Harness Dickey client, conTeyor, offers the automotive manufacturing industry innovative, state-of-the-art and tailored returnable packaging solutions. Based in Europe, conTeyor wanted to expand their presence to America, and partnered with U.S. based Bradford Company to achieve this end. Both companies entered into agreements cross-licensing each other’s technology. However, the partnership ultimately did not work out, and the two companies went their separate ways.
Unable to expand into the U.S. market through partnership with Bradford, conTeyor opened its own operations in the U.S. Unhappy with conTeyor’s decision, Bradford instigated both a U.S. district court case and an arbitration proceeding accusing conTeyor of both infringement and breach of the license agreement. Having its own grievances related to the failed partnership, conTeyor instigated its own infringement and breach of contract actions against Bradford.
A far larger company than conTeyor with far deeper pockets, it soon became apparent that Bradford’s strategy was to make participating in the legal proceedings so expensive that conTeyor would be forced to withdraw completely or to settle on grossly unfavorable terms. Indeed, Bradford’s actions made the legal proceedings so costly for conTeyor that conTeyor decided to drop its own claims against Bradford and to do whatever it could to minimize its costs in defending against Bradford’s allegations. Unfortunately, this only emboldened Bradford.
After battling Bradford for 9 years in arbitration, the Harness Dickey team was victorious in completely exonerating conTeyor. The arbitrator wholly denied each and every one of Bradford’s claims, and awarded Bradford nothing. In most arbitration proceedings, this is as good as it gets for a defendant, but the Harness Dickey team knew more was necessary.
Throughout the arbitration proceeding, the Harness Dickey team laid the ground work that ultimately successfully proved Bradford pursued its allegations in an expressly abusive way, and with the goal of driving up costs in order prevail through financial bullying of conTeyor. The arbitrator found that Bradford “… deliberately extended this arbitration process by several years, with apparently the only goal of increasing the disruption to the business operations of conTeyor and to significantly increase conTeyor’s legal expenses in this arbitration proceeding.” As a result, the arbitrator awarded conTeyor more than $1.2 million in attorney fees. Such a staggering award of attorney fees is a highly unusual result in patent arbitration.

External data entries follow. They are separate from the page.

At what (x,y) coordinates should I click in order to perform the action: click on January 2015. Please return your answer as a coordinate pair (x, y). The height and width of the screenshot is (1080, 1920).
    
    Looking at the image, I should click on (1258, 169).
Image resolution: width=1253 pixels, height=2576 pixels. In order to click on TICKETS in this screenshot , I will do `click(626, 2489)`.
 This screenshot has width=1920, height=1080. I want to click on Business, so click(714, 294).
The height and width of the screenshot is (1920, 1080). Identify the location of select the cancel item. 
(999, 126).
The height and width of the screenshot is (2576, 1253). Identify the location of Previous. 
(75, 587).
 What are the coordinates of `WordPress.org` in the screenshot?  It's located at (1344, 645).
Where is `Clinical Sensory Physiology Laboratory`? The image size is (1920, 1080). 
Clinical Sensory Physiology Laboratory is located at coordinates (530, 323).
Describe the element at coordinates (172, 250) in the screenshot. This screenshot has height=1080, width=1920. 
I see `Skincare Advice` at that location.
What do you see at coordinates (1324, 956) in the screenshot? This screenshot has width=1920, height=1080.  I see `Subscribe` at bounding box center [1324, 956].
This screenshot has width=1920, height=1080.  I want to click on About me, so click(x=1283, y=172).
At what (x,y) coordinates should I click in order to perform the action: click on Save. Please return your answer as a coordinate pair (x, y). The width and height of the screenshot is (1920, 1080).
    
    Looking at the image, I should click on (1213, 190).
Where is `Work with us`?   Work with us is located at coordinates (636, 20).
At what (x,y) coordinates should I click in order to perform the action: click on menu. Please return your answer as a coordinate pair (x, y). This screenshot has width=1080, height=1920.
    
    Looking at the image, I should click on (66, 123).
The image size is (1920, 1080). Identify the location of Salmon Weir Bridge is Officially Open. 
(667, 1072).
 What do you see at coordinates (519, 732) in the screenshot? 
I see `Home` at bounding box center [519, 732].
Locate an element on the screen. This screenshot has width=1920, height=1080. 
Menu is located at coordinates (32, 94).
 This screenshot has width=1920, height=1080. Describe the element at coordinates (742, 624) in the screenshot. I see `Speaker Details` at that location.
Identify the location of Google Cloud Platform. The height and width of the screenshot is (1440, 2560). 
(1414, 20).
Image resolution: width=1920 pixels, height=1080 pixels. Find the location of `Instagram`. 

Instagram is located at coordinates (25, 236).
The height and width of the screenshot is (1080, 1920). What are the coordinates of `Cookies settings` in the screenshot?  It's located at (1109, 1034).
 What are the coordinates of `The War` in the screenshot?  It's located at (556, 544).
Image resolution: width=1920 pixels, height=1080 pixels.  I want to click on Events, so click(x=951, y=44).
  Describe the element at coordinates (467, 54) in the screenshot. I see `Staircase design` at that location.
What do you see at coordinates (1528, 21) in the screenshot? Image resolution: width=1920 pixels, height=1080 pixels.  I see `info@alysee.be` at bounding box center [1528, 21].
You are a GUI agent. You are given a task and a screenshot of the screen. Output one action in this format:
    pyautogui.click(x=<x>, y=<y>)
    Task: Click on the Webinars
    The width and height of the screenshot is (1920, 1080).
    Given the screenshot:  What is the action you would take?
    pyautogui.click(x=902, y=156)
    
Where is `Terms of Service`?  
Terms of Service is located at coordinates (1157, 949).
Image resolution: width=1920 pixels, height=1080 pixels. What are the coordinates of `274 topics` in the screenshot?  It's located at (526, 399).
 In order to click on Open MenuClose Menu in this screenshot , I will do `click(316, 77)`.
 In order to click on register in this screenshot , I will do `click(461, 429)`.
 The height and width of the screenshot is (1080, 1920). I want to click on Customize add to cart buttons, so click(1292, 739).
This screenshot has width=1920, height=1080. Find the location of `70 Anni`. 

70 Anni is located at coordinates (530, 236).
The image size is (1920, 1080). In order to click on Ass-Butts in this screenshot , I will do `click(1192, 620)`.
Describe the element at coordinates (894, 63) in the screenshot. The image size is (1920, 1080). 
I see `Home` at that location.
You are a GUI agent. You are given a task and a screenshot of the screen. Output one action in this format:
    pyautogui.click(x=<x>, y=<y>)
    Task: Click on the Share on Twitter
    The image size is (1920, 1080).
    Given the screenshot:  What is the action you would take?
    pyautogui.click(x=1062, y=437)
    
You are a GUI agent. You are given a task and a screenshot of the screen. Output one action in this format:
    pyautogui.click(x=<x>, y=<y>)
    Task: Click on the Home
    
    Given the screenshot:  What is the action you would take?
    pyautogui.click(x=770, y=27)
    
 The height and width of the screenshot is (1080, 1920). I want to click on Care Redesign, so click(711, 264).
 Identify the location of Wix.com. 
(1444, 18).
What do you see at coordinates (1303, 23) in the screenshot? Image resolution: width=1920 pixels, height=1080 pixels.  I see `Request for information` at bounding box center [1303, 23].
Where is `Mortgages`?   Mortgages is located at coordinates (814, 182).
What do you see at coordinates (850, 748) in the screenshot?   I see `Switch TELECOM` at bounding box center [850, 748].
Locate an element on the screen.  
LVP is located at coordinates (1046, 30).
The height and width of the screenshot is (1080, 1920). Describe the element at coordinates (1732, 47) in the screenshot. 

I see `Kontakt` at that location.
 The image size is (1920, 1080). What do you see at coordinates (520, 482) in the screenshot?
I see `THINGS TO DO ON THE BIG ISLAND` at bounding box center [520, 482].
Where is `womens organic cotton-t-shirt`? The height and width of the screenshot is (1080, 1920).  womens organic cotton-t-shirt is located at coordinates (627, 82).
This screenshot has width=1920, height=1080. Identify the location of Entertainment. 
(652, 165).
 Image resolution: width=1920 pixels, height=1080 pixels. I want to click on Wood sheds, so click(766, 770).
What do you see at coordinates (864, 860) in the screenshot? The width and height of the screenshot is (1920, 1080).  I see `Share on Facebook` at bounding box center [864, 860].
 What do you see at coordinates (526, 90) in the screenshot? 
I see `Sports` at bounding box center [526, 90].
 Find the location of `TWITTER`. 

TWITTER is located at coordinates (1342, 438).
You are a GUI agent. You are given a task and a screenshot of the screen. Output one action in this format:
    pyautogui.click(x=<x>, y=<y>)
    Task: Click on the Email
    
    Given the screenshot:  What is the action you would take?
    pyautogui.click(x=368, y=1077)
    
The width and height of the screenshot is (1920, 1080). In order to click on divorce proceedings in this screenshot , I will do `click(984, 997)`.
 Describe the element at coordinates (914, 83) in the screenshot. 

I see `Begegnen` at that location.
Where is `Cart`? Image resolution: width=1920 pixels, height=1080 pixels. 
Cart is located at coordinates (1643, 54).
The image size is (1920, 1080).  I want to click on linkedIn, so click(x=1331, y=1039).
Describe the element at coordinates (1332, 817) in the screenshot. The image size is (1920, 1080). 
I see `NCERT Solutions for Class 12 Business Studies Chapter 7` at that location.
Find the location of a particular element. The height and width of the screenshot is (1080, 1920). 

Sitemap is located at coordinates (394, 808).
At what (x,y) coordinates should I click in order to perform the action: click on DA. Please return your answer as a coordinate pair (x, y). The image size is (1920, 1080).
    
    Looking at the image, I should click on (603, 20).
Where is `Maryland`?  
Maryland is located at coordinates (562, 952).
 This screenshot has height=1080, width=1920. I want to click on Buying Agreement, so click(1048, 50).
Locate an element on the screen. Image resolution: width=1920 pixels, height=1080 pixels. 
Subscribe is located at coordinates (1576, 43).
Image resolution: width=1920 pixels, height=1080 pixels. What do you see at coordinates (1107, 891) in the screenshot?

A Detroit Legal News article from March 13, 2014 noted that “… some cases cry out for a champagne celebration. A patent license arbitration decision awarding a defendant more than $1.2 million in attorney fees is one.” Harness Dickey principal Michael Hilton said, “We’re happy we were able to completely exonerate conTeyor, but we’re even more pleased we were able to get a large chunk of conTeyor’s attorney fees put back in conTeyor’s pocket.” He continued, “An award of attorney fees is rare — and rarer still that attorney fees are awarded to a defendant in an arbitration at such a high level.”
Fellow Harness Dickey principal Bob Lenihan further commented, “This is in the highest strata of such awards, possibly one of the largest for an award of arbitration attorney fees in the nation.” Very happy with the result, the conTeyor team flew into town from Belgium just to celebrate the notable victory. Lenihan finished by stating, “We’ll drink a bottle of champagne to mark the occasion. Our client is relieved to have this over… it’s good to have this one in the rear view mirror.”